Have you ever hosted a meeting and struggled to get attendees to participate? How many times have you shared information and gotten little more than blank stares in return? It can be extremely awkward. The uncomfortable silence convinces you to speak more, hoping to move past the discomfort and get on with the meeting.
When your listeners don’t participate, you're left not knowing what their needs are or if they have questions. You aren't sure if they understand, let alone agree with your points. The bottom line is that you lack the influence to move people to act. As a result, you tend to continue talking without pauses so you can avoid the awkward silence. You may even talk faster to get through the meeting more quickly. You also might assume no one is speaking up because they agree and fully understand your message.

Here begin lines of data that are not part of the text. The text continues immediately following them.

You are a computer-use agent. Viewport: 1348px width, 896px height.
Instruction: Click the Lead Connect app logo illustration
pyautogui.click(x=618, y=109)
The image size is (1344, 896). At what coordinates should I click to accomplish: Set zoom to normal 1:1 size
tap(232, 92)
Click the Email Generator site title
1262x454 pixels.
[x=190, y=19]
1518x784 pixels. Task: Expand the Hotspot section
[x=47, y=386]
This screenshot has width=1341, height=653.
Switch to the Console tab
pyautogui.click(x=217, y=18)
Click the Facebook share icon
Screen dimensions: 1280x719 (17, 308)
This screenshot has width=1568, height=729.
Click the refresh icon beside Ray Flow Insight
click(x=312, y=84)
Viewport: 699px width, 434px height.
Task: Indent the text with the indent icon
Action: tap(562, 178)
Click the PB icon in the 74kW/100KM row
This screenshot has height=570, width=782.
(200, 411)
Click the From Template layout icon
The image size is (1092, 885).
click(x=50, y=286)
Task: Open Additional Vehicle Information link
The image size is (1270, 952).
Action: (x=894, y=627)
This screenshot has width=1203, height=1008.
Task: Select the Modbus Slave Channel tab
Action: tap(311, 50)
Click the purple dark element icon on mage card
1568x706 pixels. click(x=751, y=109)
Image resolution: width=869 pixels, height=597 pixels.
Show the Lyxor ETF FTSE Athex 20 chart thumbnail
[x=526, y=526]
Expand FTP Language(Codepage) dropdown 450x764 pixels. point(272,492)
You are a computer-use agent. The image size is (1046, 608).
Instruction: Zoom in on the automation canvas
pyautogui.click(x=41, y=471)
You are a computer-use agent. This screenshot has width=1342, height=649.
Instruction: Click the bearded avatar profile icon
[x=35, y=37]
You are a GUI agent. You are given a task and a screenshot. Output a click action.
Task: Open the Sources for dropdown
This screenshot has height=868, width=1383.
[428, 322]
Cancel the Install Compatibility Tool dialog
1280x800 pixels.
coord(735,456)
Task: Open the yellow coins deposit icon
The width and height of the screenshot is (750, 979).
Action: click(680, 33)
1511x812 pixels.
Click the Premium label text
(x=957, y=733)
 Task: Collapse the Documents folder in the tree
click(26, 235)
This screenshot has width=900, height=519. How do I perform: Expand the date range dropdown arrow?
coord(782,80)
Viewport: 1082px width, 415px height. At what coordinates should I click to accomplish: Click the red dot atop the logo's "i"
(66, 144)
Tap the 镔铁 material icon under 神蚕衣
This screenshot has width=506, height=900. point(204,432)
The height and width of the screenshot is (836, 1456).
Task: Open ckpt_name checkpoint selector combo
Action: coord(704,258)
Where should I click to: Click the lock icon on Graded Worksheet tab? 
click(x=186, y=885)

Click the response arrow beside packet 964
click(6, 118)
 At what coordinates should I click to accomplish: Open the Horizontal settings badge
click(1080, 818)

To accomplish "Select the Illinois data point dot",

When you host a meeting, you are fighting a battle of distraction and fatigue. Employees spend anywhere from one-third to half of their workday in meetings. Such meeting fatigue makes it challenging to get and keep everyone's attention. Add technological distractions such as smartphones and email, and the challenge is even greater.
You can host a productive meeting and influence others to act upon what you have to say by following these nine steps.
1. Set up the session.
As you begin each meeting, explain to your listeners that you wish to honor their time and therefore will move through the material quickly. Share that you will stop to ask questions throughout to ensure they are receiving value from your time together.
2. Make your sentences short and concise.
It's hard to follow someone who is vague or rambles when speaking. Make your points and set goals with clear statements that are brief and direct. Avoid using cliches and non-words that take away from your message.
3. Pause to let your message resonate.
Some believe silence is awkward, but it is quite effective when used in conjunction with a strong point. Taking a moment to pause allows your listeners to think about what you just said. It gives them time to consider the points and any questions they may have. This also provides you a moment to take the pulse of your audience and ensure everyone's engagement by asking, "What questions do you have about …?"
4. Invite audience interaction.
Ask questions that check for understanding, such as "What are your thoughts on …?" Pause and give them time to contemplate a response. These types of questions invite others to jump in and respond.
5. Connect with their eyes.
When you're speaking, connect with your listeners' eyes. This ensures you've captured their attention and helps you gain a better sense of engagement. Eye contact also helps you read your listeners' reactions to what you are sharing, giving you an opportunity to adapt the message to better meet their expectations.
6. Hear what is not said.
Avoid getting so wrapped up in your message that you fail to read your listeners' body language. In the moments you pause and make eye connection, evaluate expressions and body language. If they look confused, ask more questions. If they look bored or disengaged, adapt your message to hone in on the benefits for them.
7. Honor the clock.
Nothing is more irritating and disrespectful than someone who runs over their allotted meeting time. If you've asked your participants for 30 minutes of their time, take 25. By honoring the clock, you show your attendees respect.
8. Do unto others ...
If you don't want people distracted by their phones, texting and emailing while you speak, then lead by example. When you attend meetings hosted by others, put your technology away. Give the host your undivided attention and truly tune into the conversation. People will respond in kind when you are front and center.
9. Influence doesn't end with the meeting.
Consider these points for every daily interaction you have. Whether it's a high-stakes meeting or a hallway chat, these tips can work in your favor to help you earn a reputation of consistency and credibility. When you practice these methods within every conversation, it becomes a part of your natural way of communicating. As a result, when high-stakes situations arise, you are cool under pressure, and your message is in sync with who you always are. This helps your listeners trust you and believe what you're telling them to be true.
Commit to these strategies every day, in every interaction. They will soon become a natural part of your communication skills that invite others to engage. Only then will you have earned your listeners' trust and their willingness to act upon what you have to say.